Israeli officials have tried to urge U.S. President Barack Obama to release convicted Israeli spy Jonathan Jay Pollard in exchange for a three-month extension of an Israeli construction freeze on the West Bank, Israeli Army Radio reports.

The 10-month moratorium is set to expire Sunday and Palestinian leaders are threatening to walk out of U.S.-sponsored Middle East peace talks if the building of Israeli settlements resumes.

On the weekend, an Israeli news report by Aaron Lerner's Independent Media Review Analysis (IMRA) suggested Prime Minister Benjamin Netanyahu's office was floating the idea of Pollard's release as a way of winning support in his Cabinet for extending the construction ban.

"Netanyahu would have no problem getting his Cabinet to approve a three-month extension of the settlement construction freeze in exchange [for Pollard's release]," the IMRA report said.

Justice for Jonathan Pollard, a pressure group campaigning for the American's release, quickly reproduced the report on its website and alerted Israeli journalists.

Israeli Army Radio followed up with its own report, quoting "political sources" in Mr. Netanyahu's office as saying the idea of a trade-off for Pollard had been informally submitted to the United States.

The radio station's source said the offer was just "one of many ideas" to get around the impasse of the construction ban. A private individual had been asked to gauge the potential of such an initiative "discreetly and informally" with U.S. officials.

According to the Jerusalem Post, Yuli Edelstein, Israel's Minister of Public Diplomacy & Diaspora Affairs, rushed to deny the story, describing it as "cheap spin".

"There is no such proposal and never was," he said.

Still, Pollard who was sentenced to life in prison in 1987 for working as a spy for Israeli intelligence while a civilian intelligence analyst with the U.S. Navy in Washington, has been the subject of several Israeli attempts to win his freedom.

In 1998, when president Bill Clinton was trying to negotiate a Middle East peace agreement in his final weeks in office, Mr. Netanyahu was enticed into attending the Wye River Plantation peace talks with Yasser Arafat by Mr. Clinton's offer to consider releasing Pollard.
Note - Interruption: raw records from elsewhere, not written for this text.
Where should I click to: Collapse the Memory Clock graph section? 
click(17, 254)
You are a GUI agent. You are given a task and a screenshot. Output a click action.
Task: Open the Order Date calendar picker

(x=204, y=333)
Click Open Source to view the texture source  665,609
Over the years, the jailed spy has become a symbol of Israeli patriotism for some right-wing elements in Israeli politics. Jerusalem City Council renamed a square near the Israeli prime minister's residence Jonathan Pollard Square.

Mr. Netanyahu has repeatedly endorsed calls for Pollard's release, going so far as to visit him in prison in 2002 and publicly promising during the 2007 election to fight for his release.
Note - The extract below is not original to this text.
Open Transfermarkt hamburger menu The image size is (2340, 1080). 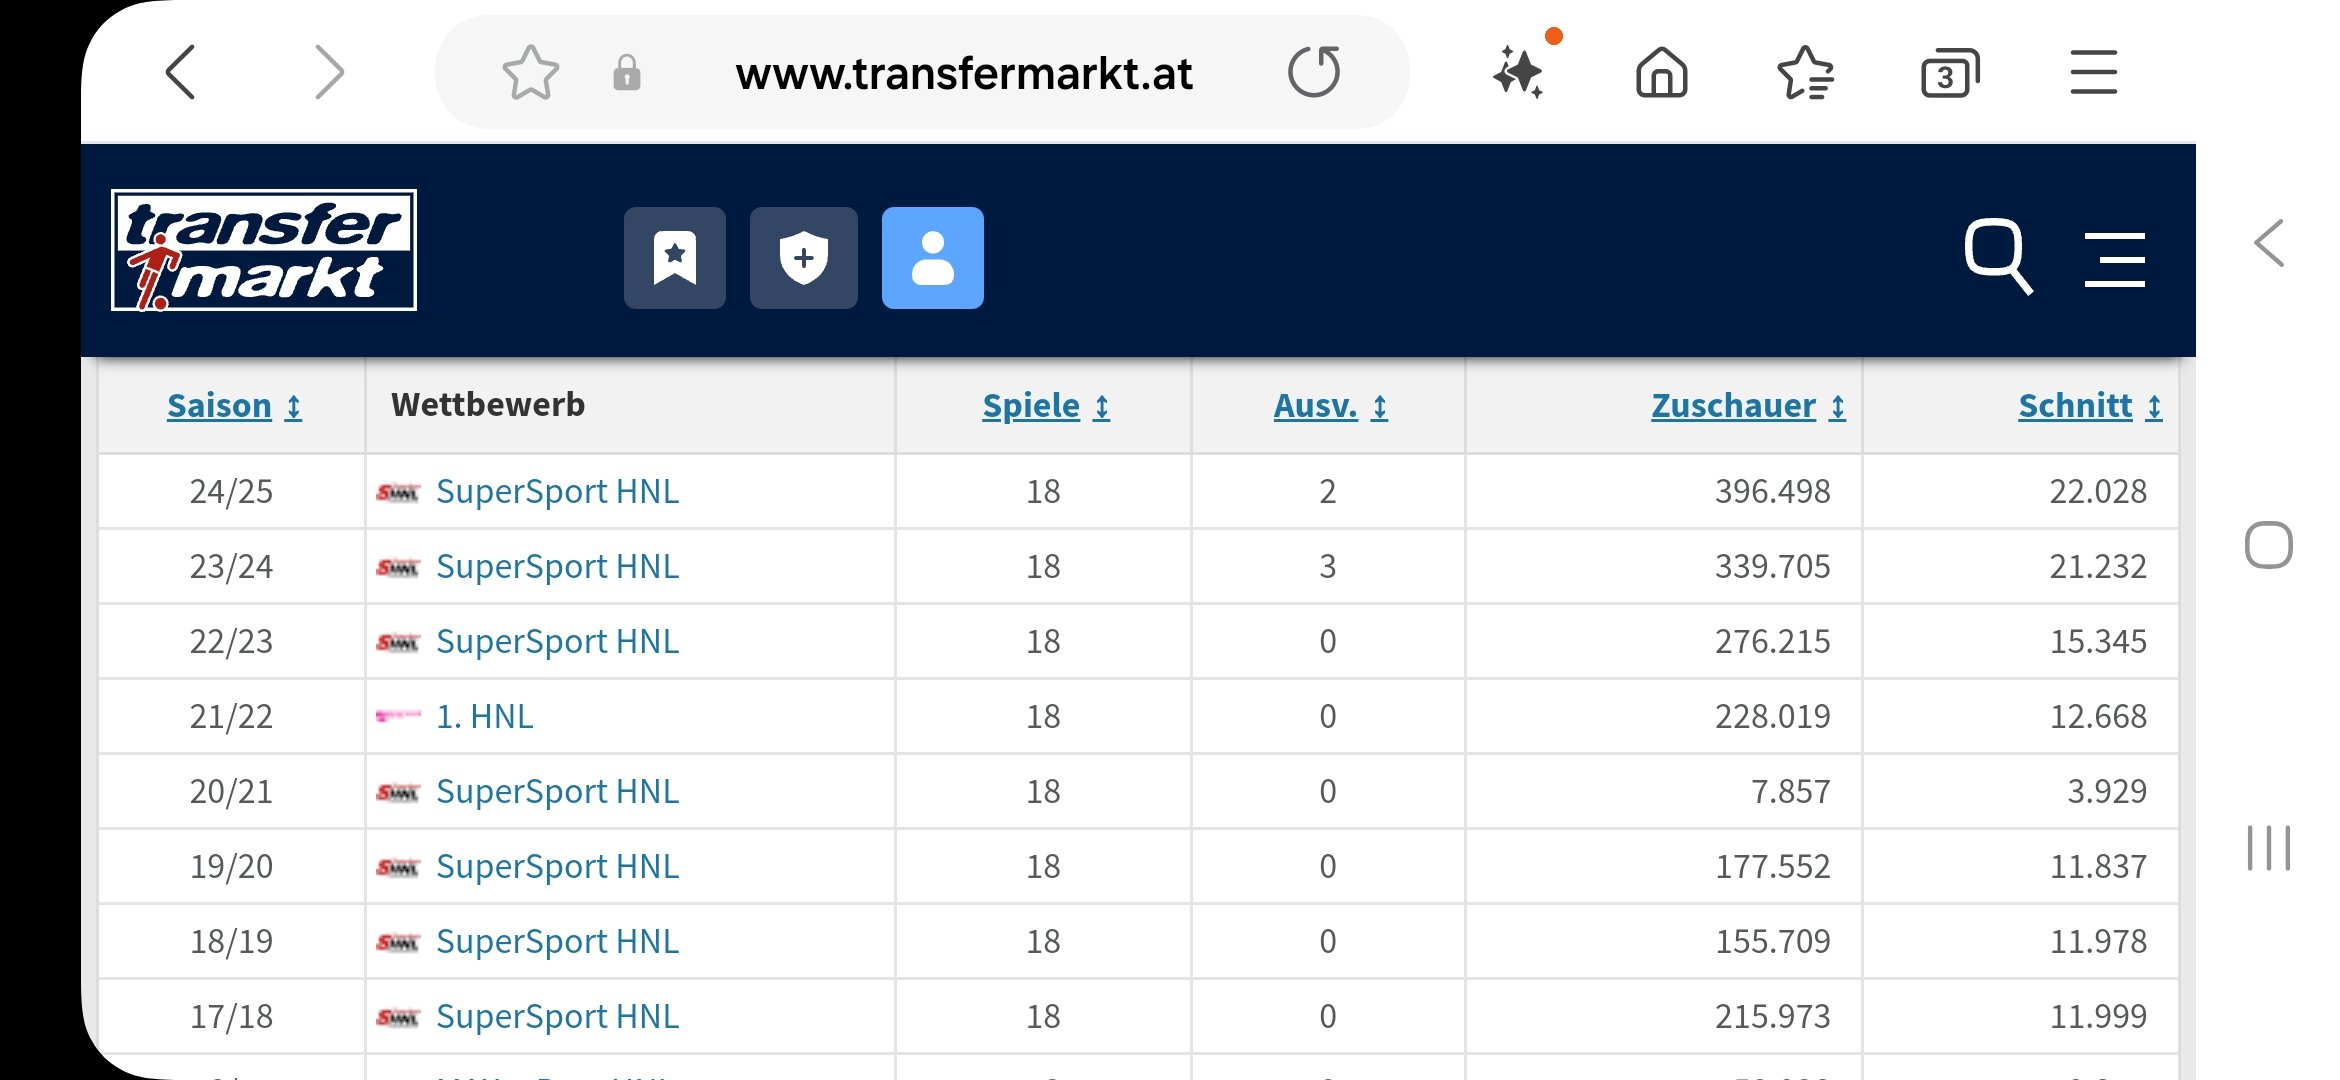point(2115,260)
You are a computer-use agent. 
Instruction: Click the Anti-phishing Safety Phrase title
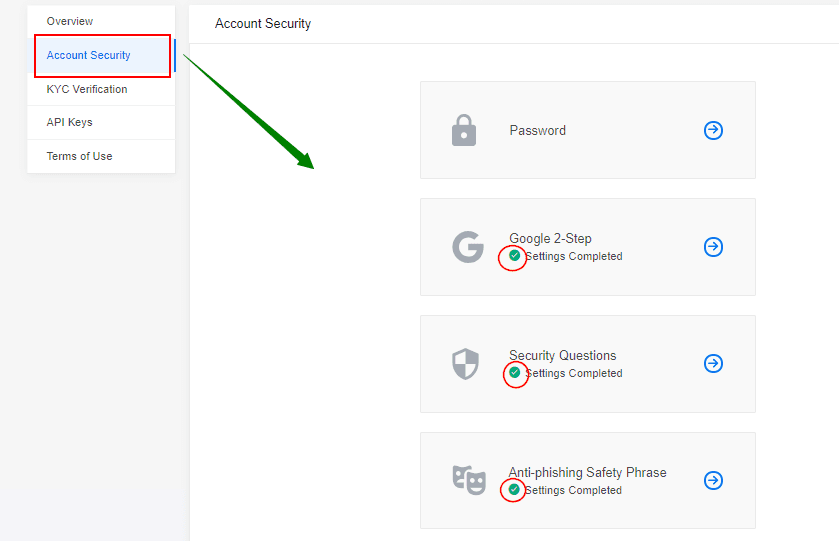pos(587,473)
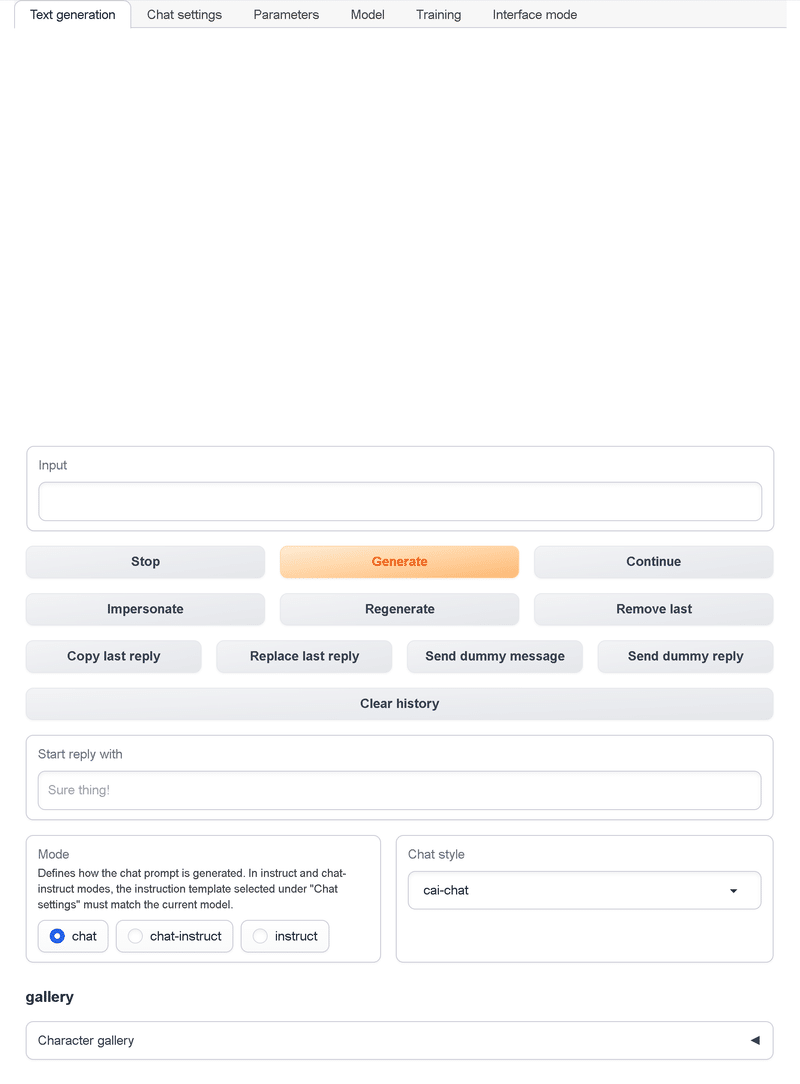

In 1998, however, when Mr. Clinton mentioned Mr. Netanyahu's demand for Pollard's release to his staff, he was firmly rebuffed by almost all the top leaders in the U.S. defence and intelligence establishment.
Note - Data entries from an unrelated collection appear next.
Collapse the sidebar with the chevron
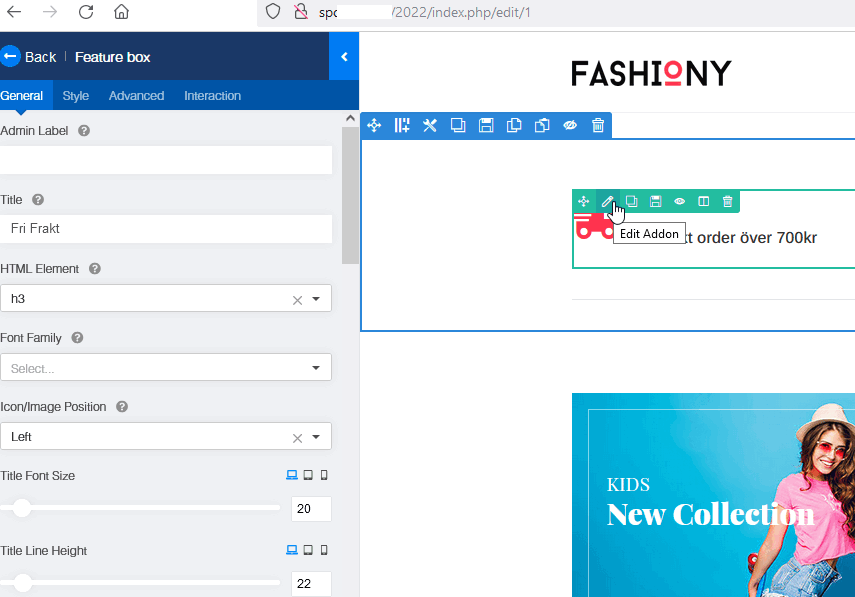The height and width of the screenshot is (597, 855). pos(344,57)
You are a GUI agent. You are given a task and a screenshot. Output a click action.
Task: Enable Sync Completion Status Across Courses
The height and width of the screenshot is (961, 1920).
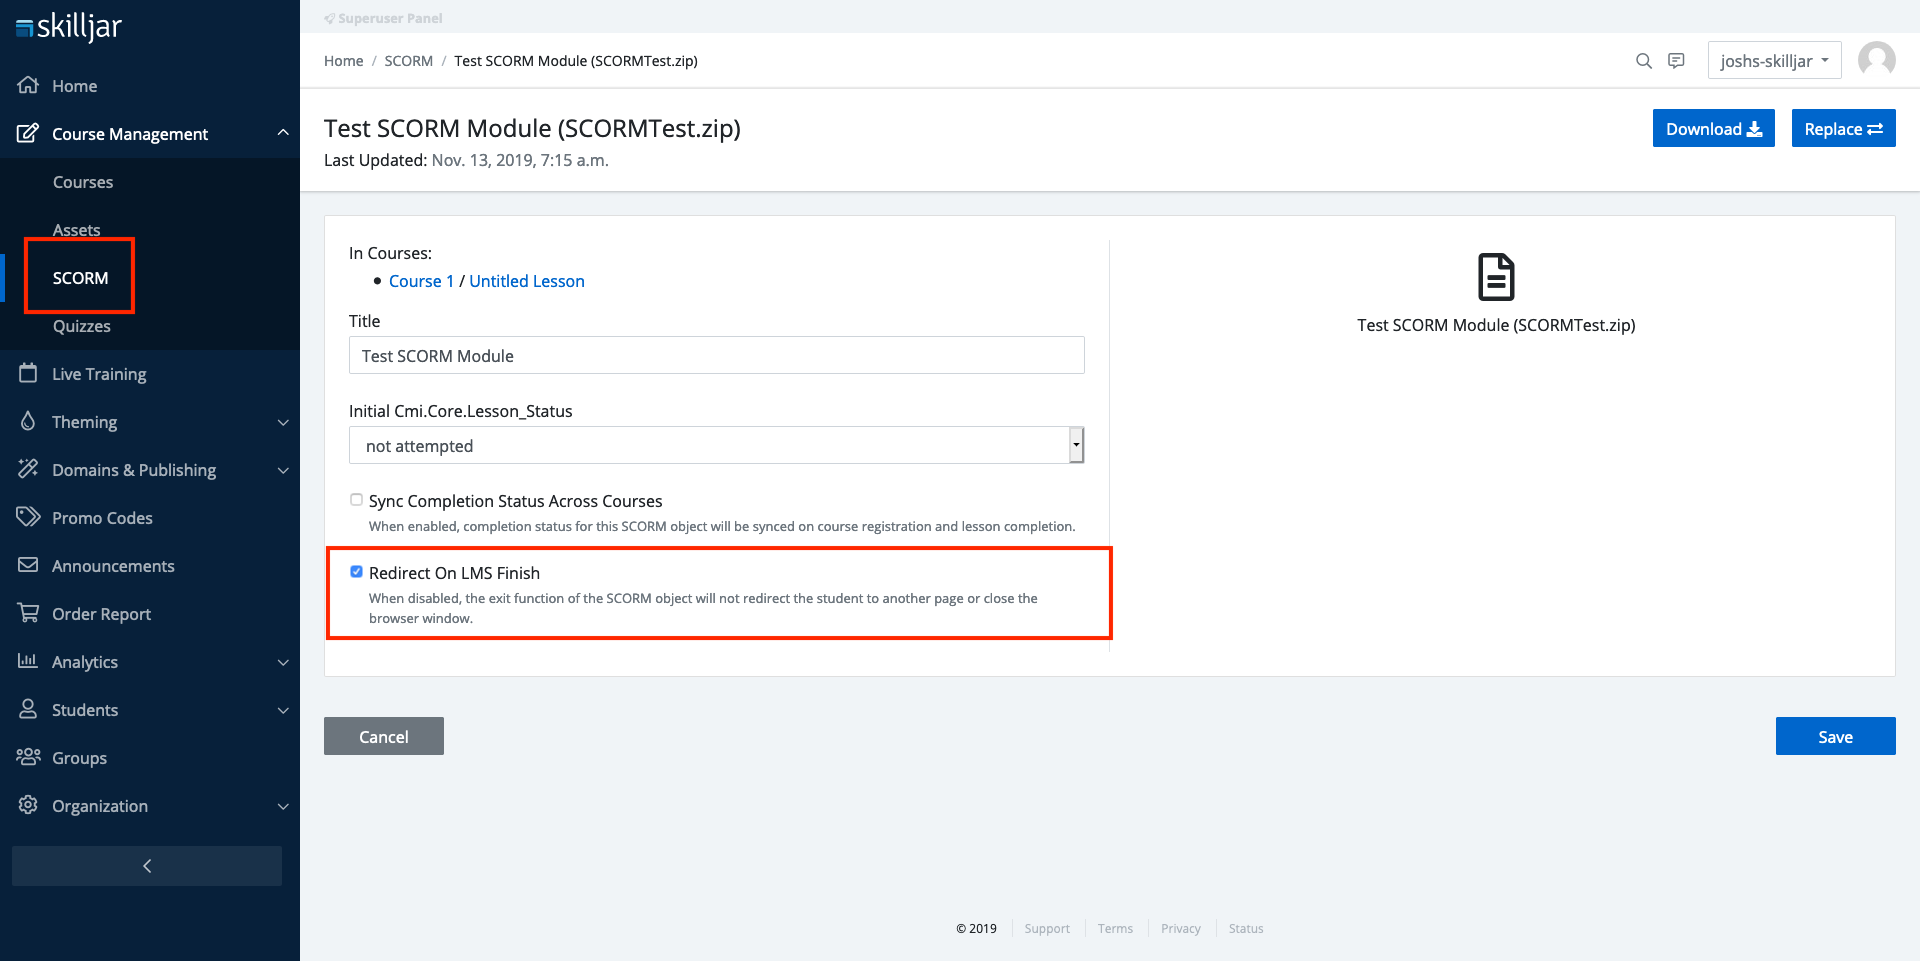[356, 500]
The idea was rapidly shelved, apparently, after George Tenet, then director of the Central Intelligence Agency, threatened to resign if a deal went through.

Still, the topic came up again in 2005, in the run-up to Israel's unilateral withdrawal from Gaza. Israeli newspapers were once again full of suggestions then-U. S. president George W. Bush would release Pollard to help then-Israeli prime minister Ariel Sharon paper over objections to the Gaza withdrawal in his Cabinet.

Pro-Pollard groups in Israel and the United States also launched major publicity campaigns in early 2009 to try and convince Mr. Bush to grant Pollard an amnesty during his final days in office. Nothing happened to either proposal.

pgoodspeed@nationalpost.com---------

WHO IS POLLARD?

National PostJonathan Jay Pollard -He passed on tens of thousands of documents to Israeli intelligence officials, who agreed to pay him $10,000 down and $1,500 a month after he approached them and offered to spy.

-Pollard and his first wife Anne tried to evade the FBI and sought asylum at the Israeli embassy in Washington in 1986, but they were arrested after a security guard turned them away.

-Charged with spying for Israel for 18 months, Pollard pleaded guilty to using his access to classified libraries and computer systems to collect huge amounts of information, especially on Soviet weapons systems and the military capabilities of Arab countries.

-After 25 years, the former civilian intelligence analyst for the U.S. Navy remains in a federal prison in North Carolina.

-In Israel he is idolized by some as a patriotic Jew who placed his commitment to Israel over everything else. Supporters claim he received an excessive sentence and should be released.

-Israel denied any involvement in the case for 13 years. In 1995, however, it granted him Israeli citizenship and in 1998 Benjamin Netanyahu, during his first term in office, admitted publicly the man had been a sanctioned Israeli intelligence agent.